Eight days after Nebraska regulators greenlighted the controversial Keystone XL pipeline, Rep. Keith Ellison (D-Minn.) cautioned regulators in his neighboring state against giving swift approval to another proposed oil pipeline.
In a Tuesday letter shared with HuffPost, the progressive congressman urged the Minnesota Public Utilities Commission (MNPUC) to consider climate change, downstream pollution and Native Americans’ fierce opposition before voting on the final certificates needed to begin construction of Enbridge Energy’s Line 3 pipeline. The state regulators are scheduled to hold a Dec. 7 hearing on the project’s potential environmental impact. A final vote is slated for April.
Enbridge’s $2 billion pipeline would carry 760,000 barrels of tar sands oil some 1,031 miles from Alberta, Canada, to refineries in Minnesota every day. That amount of crude is equivalent to the annual carbon emissions of about 16 to 18 million cars on the road, Ellison noted.
“Many of my constituents noted that the Line 3 replacement pipeline would be transporting tar sands crude, which is among the dirtiest fossil fuels,” Ellison wrote. “When reviewing this project, the MNPUC should ensure that the pipeline would not further exacerbate the warming of our planet or undermine Minnesota’s ability to achieve statutory greenhouse gas emission reduction targets.”
Tar sands, a noxious mix of clay, sand and oil, are considered one of the most pollutive fossil fuels and could face stricter regulations in Canada in the future. To reduce costs ahead of any crackdown, the industry is looking to scale up the pipelines between the United States and Canada. Enbridge’s Line 3 and TransCanada’s Keystone XL are part of that push.
The Nebraska Public Service Commission voted 3-2 this month to approve the Keystone XL addition, despite the fact that the existing Keystone pipeline had leaked 210,000 gallons of oil in South Dakota just days earlier. It was the biggest spill in the pipeline’s seven-year history, but not the first. The pipeline has had three major accidents since the earlier construction was completed in 2010, far more than TransCanada predicted to regulators, according to Reuters. That has stoked fears that Keystone XL, if completed, could contaminate the Ogallala Aquifer, the largest aquifer in North America.

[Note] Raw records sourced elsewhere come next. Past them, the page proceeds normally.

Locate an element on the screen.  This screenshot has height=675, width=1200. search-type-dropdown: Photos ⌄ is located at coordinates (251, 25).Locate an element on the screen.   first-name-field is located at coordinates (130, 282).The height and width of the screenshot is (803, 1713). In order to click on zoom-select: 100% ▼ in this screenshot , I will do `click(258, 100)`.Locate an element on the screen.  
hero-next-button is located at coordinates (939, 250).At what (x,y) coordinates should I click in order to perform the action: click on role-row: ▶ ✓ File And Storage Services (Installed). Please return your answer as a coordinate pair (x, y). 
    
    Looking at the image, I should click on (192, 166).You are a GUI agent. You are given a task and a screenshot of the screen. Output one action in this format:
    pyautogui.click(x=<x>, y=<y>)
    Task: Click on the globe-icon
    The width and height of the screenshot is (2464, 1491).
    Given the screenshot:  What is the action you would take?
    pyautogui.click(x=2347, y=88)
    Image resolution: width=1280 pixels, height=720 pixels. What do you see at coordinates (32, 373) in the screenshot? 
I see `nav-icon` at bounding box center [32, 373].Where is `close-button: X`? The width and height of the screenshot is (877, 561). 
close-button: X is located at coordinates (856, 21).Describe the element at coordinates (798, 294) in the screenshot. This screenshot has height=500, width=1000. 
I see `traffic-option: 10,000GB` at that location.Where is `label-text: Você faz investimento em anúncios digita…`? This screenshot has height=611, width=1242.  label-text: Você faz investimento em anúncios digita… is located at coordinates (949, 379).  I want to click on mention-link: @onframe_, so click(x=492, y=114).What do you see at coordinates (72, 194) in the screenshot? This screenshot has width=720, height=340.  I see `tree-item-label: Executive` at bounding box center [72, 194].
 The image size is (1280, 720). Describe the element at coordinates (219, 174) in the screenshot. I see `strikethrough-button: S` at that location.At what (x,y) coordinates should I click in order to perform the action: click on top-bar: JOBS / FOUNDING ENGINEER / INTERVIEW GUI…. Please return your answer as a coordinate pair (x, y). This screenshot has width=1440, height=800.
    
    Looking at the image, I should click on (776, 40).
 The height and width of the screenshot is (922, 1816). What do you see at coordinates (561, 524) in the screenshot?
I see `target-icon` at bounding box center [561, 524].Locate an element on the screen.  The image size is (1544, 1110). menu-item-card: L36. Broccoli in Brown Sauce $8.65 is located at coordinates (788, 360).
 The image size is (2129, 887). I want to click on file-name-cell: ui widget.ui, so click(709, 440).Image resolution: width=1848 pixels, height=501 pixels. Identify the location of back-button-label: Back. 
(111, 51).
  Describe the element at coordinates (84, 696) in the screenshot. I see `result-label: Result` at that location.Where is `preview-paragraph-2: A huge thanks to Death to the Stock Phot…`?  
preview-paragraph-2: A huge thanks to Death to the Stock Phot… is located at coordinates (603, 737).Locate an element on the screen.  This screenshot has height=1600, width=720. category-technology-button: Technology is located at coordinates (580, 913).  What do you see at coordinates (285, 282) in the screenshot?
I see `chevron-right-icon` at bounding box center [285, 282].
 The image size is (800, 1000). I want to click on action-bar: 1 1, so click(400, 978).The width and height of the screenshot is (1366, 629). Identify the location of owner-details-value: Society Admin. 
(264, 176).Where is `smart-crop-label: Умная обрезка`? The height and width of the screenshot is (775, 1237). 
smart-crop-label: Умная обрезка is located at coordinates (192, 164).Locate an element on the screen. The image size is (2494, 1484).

Ellison cited similar concerns in his letter, noting that Enbridge pipelines had more than 800 spills between 1999 and 2010, according to a Polaris Institute report. That includes a major 2010 spill in the Kalamazoo River in Michigan.
Last month, the Minnesota Public Utilities Commission voted to require Enbridge to publicly disclose its projections for potential spills from the Line 3 pipeline. The company had redacted the data from the public version of its report submitted to the Minnesota Department of Commerce, claiming the information could be used by “bad actors” to damage the pipeline.
“Many constituents also expressed concern about the risk posed to downstream communities,” Ellison wrote. “The proposed Line 3 reroute would cross the Red River, the Mississippi, and the Lake Superior watersheds, 192 surface waters, and hundreds of wetland acres. Millions of people and thousands of cities line the shores of the Mississippi, and a spill or leak could have severe consequences on access to drinking water.”
Public opposition to these oil projects has also been driven by the troubles over the Dakota Access Pipeline, a conduit for Bakken crude that cuts through the Standing Rock Sioux’s sacred water. That project prompted huge protests at the reservation, which drew activists, veterans and environmentalists from across the country. Ellison said Enbridge’s proposed route crosses land set aside for the Ojibwe tribe in an 1855 treaty.
“Tribal communities have also shared with me their deep opposition to the pipeline,” Ellison said. “Minnesota must respect our treaties and address the legitimate issues that the pipeline presents to the rights we have guaranteed to our indigenous neighbors.”